(Target position records)
◇ ◇ ◇ ◇ ◇
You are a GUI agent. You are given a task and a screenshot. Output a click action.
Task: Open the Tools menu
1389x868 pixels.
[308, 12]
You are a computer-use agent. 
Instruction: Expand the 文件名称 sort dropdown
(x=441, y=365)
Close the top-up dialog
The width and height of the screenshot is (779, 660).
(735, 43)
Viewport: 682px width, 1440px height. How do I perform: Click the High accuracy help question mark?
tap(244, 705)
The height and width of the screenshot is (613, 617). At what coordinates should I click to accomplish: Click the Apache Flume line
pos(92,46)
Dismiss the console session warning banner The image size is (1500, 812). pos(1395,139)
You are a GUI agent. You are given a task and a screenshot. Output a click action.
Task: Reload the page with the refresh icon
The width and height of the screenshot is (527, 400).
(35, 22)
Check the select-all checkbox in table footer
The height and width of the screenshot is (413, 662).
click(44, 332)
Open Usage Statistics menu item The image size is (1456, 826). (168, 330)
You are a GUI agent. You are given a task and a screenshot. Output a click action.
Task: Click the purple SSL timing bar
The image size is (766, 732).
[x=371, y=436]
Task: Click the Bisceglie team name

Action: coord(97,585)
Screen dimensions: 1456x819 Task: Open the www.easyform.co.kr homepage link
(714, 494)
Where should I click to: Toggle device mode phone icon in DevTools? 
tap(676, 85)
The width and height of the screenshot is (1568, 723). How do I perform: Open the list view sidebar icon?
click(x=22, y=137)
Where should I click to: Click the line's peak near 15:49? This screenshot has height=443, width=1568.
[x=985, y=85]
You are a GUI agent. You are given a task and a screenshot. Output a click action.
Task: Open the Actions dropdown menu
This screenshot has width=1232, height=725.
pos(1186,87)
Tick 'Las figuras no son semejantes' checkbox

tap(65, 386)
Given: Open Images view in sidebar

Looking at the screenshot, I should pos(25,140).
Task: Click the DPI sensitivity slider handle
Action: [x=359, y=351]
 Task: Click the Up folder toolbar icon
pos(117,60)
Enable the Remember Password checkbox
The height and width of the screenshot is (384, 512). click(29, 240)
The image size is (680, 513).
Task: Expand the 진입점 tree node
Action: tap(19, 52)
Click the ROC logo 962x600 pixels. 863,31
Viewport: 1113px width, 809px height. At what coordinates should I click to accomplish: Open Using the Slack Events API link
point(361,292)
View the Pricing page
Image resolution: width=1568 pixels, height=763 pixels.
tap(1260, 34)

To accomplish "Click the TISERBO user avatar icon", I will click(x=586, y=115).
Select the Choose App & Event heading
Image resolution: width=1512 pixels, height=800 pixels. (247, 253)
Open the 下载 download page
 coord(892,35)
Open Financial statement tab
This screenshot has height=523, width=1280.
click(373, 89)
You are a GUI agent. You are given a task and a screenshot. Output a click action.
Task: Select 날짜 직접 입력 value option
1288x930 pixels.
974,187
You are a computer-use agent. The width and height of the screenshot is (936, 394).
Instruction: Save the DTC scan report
◇ ◇ ◇ ◇ ◇
Copy the material word for word, from its start through the line containing "pos(117,60)". Include both ends.

Reply -
You are a GUI agent. You are given a task and a screenshot. Output a click action.
Task: Open the Tools menu
1389x868 pixels.
[308, 12]
You are a computer-use agent. 
Instruction: Expand the 文件名称 sort dropdown
(x=441, y=365)
Close the top-up dialog
The width and height of the screenshot is (779, 660).
(735, 43)
Viewport: 682px width, 1440px height. How do I perform: Click the High accuracy help question mark?
tap(244, 705)
The height and width of the screenshot is (613, 617). At what coordinates should I click to accomplish: Click the Apache Flume line
pos(92,46)
Dismiss the console session warning banner The image size is (1500, 812). pos(1395,139)
You are a GUI agent. You are given a task and a screenshot. Output a click action.
Task: Reload the page with the refresh icon
The width and height of the screenshot is (527, 400).
(35, 22)
Check the select-all checkbox in table footer
The height and width of the screenshot is (413, 662).
click(44, 332)
Open Usage Statistics menu item The image size is (1456, 826). (168, 330)
You are a GUI agent. You are given a task and a screenshot. Output a click action.
Task: Click the purple SSL timing bar
The image size is (766, 732).
[x=371, y=436]
Task: Click the Bisceglie team name

Action: coord(97,585)
Screen dimensions: 1456x819 Task: Open the www.easyform.co.kr homepage link
(714, 494)
Where should I click to: Toggle device mode phone icon in DevTools? 
tap(676, 85)
The width and height of the screenshot is (1568, 723). How do I perform: Open the list view sidebar icon?
click(x=22, y=137)
Where should I click to: Click the line's peak near 15:49? This screenshot has height=443, width=1568.
[x=985, y=85]
You are a GUI agent. You are given a task and a screenshot. Output a click action.
Task: Open the Actions dropdown menu
This screenshot has width=1232, height=725.
pos(1186,87)
Tick 'Las figuras no son semejantes' checkbox

tap(65, 386)
Given: Open Images view in sidebar

Looking at the screenshot, I should pos(25,140).
Task: Click the DPI sensitivity slider handle
Action: [x=359, y=351]
 Task: Click the Up folder toolbar icon
pos(117,60)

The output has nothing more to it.